**Supplied material**

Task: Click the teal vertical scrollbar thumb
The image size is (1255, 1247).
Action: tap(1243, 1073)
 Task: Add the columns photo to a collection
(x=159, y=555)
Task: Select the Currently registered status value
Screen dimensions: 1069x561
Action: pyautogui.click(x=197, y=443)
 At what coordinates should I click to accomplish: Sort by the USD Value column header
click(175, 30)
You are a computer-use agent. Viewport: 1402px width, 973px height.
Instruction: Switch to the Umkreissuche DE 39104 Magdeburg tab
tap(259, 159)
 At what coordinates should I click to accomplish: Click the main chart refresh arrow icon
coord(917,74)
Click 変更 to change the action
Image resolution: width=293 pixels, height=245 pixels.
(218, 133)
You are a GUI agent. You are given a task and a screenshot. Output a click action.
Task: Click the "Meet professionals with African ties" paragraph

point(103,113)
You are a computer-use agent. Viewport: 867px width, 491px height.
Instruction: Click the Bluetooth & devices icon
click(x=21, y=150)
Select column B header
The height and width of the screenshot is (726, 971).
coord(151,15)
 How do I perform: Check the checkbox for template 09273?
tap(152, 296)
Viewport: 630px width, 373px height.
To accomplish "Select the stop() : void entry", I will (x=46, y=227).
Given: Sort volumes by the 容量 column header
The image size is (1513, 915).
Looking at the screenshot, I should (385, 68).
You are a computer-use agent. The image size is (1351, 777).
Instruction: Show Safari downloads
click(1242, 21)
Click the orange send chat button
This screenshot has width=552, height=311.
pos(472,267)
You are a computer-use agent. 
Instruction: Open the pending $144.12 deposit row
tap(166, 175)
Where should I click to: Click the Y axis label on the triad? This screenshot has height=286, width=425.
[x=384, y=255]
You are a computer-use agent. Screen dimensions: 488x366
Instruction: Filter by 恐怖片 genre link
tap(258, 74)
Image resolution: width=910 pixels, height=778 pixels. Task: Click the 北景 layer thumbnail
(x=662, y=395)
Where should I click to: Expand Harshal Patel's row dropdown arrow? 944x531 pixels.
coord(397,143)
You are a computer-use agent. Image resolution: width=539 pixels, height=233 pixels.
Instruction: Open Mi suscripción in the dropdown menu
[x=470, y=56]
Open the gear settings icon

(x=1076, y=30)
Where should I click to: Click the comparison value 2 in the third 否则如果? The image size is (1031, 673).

**Work task**
Reproduce the entries above exactly, but only the lines between the line holding "Image resolution: width=293" and the line holding "Viewport: 630px width, 373px height.", inclusive.

**Answer to this task**
Image resolution: width=293 pixels, height=245 pixels.
(218, 133)
You are a GUI agent. You are given a task and a screenshot. Output a click action.
Task: Click the "Meet professionals with African ties" paragraph

point(103,113)
You are a computer-use agent. Viewport: 867px width, 491px height.
Instruction: Click the Bluetooth & devices icon
click(x=21, y=150)
Select column B header
The height and width of the screenshot is (726, 971).
coord(151,15)
 How do I perform: Check the checkbox for template 09273?
tap(152, 296)
Viewport: 630px width, 373px height.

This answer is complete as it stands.